Select every line in the listing that contains the string "which" and copy each one out.

§ ENTRIES:
● ● ● ●
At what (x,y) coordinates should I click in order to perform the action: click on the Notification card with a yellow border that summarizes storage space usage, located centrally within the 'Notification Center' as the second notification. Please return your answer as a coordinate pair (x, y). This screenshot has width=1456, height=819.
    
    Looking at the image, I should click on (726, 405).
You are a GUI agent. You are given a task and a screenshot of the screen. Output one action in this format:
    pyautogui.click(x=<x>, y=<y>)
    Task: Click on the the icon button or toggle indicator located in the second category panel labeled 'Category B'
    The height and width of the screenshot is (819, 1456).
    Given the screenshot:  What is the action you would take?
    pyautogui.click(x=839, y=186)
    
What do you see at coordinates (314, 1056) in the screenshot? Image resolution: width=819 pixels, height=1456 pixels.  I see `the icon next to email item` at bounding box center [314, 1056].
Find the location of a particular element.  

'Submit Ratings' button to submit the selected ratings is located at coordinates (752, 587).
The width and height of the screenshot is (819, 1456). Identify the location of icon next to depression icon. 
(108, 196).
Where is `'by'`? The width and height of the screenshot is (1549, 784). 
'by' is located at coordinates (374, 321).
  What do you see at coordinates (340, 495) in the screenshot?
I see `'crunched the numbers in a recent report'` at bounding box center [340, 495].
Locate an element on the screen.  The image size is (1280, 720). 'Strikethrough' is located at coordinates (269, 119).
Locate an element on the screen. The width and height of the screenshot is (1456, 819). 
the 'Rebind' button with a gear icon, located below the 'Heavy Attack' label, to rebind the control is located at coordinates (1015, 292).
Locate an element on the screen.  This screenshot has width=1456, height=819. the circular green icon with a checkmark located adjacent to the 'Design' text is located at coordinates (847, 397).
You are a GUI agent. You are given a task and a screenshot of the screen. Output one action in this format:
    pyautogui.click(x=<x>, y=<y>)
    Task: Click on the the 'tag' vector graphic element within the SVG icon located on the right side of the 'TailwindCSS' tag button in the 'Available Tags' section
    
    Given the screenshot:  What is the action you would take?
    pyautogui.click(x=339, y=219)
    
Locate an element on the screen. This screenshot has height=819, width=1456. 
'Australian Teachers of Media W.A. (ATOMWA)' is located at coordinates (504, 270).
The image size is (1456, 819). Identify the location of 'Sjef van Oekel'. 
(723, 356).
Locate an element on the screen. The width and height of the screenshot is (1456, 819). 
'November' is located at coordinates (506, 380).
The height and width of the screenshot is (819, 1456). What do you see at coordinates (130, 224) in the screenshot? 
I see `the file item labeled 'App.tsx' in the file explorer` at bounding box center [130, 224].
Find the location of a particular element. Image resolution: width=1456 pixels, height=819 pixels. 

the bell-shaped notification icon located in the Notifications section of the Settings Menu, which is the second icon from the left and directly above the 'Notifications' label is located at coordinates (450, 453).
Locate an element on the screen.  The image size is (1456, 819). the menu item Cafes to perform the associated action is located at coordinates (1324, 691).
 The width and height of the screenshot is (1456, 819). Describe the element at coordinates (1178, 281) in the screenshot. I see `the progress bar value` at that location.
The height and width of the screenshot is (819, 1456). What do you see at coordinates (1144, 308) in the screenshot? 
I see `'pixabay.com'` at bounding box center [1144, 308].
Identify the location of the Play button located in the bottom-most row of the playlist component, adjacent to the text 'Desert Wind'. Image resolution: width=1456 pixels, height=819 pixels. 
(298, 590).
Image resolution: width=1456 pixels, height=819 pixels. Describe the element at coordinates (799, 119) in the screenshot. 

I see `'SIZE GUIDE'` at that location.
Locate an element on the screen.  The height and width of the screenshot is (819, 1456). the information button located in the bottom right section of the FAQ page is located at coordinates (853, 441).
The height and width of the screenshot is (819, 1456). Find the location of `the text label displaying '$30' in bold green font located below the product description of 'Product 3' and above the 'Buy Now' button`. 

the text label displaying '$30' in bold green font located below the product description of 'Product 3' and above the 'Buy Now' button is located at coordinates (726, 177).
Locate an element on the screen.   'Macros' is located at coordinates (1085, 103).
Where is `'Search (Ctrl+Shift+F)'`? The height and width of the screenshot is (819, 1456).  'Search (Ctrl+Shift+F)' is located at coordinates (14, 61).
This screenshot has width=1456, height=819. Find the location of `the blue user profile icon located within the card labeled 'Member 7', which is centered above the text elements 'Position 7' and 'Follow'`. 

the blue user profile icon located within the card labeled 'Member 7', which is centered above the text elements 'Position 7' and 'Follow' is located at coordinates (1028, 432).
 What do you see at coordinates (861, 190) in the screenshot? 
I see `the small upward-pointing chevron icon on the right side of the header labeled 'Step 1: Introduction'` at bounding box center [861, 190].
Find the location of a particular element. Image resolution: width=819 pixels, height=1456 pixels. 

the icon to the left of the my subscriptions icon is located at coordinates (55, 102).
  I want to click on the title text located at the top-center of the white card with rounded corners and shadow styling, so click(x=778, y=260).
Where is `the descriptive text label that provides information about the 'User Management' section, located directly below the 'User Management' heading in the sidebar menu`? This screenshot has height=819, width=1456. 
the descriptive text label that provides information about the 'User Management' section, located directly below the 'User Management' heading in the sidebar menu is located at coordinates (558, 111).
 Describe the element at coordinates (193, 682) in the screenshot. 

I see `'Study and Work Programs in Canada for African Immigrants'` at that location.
● ● ● ●
§ TASK ANSWER:
the bell-shaped notification icon located in the Notifications section of the Settings Menu, which is the second icon from the left and directly above the 'Notifications' label is located at coordinates (450, 453).
This screenshot has width=1456, height=819. Find the location of `the blue user profile icon located within the card labeled 'Member 7', which is centered above the text elements 'Position 7' and 'Follow'`. 
the blue user profile icon located within the card labeled 'Member 7', which is centered above the text elements 'Position 7' and 'Follow' is located at coordinates (1028, 432).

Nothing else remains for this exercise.